According to Harris Interactive's QuickQuery study, released last week, consumer concern over Y2K problems has only slightly increased - now running at 28 percent compared with 25 percent in November.

"The media hype surrounding possible Y2K problems is not significantly affecting consumer purchase habits," said Peter Gold, director of consumer services at Harris Interactive, New York.

However, Gold noted that fears over crime were running higher - with 33 percent of population indicating concern.

That statistic mirrors information released last week by Greenfield Online, New York, which found in its latest NetPulse survey that 55 percent of online consumers expressed worries about fraud in relation to the White House's recently announced plans to study the feasibility of online voting in local and national elections. Greenfield Online said 19 percent of the participants indicated professional hackers were the biggest threat to the integrity of the process.

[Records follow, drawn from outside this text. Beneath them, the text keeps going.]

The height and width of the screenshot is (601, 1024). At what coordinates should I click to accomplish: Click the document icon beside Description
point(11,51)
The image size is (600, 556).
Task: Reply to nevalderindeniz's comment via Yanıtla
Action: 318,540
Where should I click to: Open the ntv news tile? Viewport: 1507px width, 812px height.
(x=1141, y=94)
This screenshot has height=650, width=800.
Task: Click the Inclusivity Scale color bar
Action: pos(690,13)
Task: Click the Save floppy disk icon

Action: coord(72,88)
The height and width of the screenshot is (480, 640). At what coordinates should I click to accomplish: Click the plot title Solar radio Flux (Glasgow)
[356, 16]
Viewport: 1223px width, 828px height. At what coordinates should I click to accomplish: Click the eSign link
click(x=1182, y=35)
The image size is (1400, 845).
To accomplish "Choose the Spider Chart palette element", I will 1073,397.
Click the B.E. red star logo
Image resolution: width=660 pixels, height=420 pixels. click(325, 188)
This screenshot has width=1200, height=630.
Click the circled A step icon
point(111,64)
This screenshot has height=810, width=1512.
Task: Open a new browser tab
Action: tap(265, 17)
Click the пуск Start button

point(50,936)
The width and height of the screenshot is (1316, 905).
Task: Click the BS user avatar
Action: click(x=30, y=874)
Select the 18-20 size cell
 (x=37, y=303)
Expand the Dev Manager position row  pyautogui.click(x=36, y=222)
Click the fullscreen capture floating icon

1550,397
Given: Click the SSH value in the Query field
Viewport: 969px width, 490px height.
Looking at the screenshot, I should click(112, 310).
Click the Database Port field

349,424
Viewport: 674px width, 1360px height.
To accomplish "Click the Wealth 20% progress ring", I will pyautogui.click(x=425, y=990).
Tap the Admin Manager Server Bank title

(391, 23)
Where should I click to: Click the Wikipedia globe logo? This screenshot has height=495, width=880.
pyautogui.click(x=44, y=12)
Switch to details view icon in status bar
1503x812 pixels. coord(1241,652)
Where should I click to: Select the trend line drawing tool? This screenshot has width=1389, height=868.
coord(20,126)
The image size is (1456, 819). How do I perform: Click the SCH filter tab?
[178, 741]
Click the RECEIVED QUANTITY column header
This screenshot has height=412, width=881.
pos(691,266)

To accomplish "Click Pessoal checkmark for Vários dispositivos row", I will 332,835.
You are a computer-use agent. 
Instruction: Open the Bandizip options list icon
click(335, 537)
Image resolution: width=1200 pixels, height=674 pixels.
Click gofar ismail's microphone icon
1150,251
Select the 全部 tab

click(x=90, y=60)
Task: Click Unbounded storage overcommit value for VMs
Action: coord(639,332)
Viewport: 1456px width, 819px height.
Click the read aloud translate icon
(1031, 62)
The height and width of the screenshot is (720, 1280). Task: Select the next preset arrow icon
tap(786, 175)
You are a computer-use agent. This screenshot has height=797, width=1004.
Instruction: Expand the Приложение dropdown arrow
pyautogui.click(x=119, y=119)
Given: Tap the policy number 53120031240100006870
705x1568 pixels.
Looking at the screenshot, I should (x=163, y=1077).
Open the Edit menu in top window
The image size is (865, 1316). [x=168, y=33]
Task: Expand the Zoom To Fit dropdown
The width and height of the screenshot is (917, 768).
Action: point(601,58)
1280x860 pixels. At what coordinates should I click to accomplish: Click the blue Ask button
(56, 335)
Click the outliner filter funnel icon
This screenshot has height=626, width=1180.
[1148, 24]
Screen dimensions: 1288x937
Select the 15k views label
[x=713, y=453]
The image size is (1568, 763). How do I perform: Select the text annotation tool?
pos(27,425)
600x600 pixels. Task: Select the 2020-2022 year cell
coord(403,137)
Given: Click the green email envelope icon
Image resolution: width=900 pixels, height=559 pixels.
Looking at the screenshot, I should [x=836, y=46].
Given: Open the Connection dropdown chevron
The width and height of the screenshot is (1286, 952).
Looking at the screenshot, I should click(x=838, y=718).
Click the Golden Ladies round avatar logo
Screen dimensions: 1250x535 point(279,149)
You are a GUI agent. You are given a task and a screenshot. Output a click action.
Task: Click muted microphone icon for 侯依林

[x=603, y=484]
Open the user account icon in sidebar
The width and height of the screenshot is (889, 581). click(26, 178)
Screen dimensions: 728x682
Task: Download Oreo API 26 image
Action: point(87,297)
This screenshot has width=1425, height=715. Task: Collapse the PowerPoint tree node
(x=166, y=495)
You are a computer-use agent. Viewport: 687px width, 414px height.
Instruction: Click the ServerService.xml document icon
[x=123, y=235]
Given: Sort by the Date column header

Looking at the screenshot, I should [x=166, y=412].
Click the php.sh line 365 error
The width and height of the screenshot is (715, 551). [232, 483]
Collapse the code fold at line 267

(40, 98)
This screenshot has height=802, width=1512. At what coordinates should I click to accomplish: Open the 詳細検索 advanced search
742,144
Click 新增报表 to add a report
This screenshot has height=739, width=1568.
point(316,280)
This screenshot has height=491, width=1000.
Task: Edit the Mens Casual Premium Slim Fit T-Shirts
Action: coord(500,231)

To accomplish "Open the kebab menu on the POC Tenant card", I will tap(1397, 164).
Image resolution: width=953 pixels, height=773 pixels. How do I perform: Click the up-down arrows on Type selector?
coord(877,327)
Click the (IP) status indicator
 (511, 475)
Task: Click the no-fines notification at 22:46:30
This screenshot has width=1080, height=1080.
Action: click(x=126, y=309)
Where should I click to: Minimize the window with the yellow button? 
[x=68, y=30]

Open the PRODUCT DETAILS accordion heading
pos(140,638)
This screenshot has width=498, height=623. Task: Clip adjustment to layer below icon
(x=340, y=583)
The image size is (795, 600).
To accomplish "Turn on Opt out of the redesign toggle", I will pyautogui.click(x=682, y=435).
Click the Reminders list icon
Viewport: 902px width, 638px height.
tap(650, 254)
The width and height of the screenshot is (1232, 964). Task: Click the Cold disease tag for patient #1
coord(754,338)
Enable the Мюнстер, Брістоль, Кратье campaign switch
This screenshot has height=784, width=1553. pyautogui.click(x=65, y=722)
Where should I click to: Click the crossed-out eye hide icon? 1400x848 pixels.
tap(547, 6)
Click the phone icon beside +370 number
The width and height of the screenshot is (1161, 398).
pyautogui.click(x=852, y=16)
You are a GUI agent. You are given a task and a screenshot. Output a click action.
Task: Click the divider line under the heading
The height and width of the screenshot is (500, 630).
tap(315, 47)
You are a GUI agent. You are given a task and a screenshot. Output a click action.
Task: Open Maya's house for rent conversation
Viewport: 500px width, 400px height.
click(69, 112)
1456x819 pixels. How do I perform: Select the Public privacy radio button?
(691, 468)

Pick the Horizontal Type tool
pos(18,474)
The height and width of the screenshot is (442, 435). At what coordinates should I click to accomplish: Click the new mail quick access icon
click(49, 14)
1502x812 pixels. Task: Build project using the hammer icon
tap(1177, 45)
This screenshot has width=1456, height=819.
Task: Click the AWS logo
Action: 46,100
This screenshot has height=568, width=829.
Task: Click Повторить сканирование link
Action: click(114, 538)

But such fears are by no means isolated to the U.S. population, or to elections:

The 1999 IBM Consumer Privacy Survey released earlier this month found that a whopping 94 percent of consumers in the United States, 78 percent in the United Kingdom and 72 percent in Germany said they think personal information is vulnerable to misuse, with 78 percent of American consumers, 58 percent of British consumers and 52 percent of German consumers claiming they have refused to give requested data to a business because they believed it too personal.

J.C. Slemp III, director of e-business security and privacy at IBM Global Services, said effective marketing in conjunction with good privacy protection and procedures is the wave of the future. "If a customer leaves your Web site without making a purchase because of a concern for privacy, then your privacy policies and procedures are not where they should be."

There also is indication from another study by CIO, a division of computer magazine publishing company International Data Group, Framingham, MA, that consumers and tech executives alike have similar online shopping phobias. According to the company's Internet Attitudes report, "both groups fear credit card fraud, telemarketers, loss of personal privacy, scams and stolen identity."

The CIO survey found that security was the leading concern among technology executives "with respect to their company's e-commerce activities." Yet, on a personal level, the same participants indicated even more concerns about Internet purchasing when it involved them as consumers. Both groups named fraudulent credit card use as their No. 1 concern (75 percent of consumers and 59 percent of technology executives). Other major concerns (for both groups) include having their names and addresses sold to direct marketers and loss of personal privacy because of stolen identity.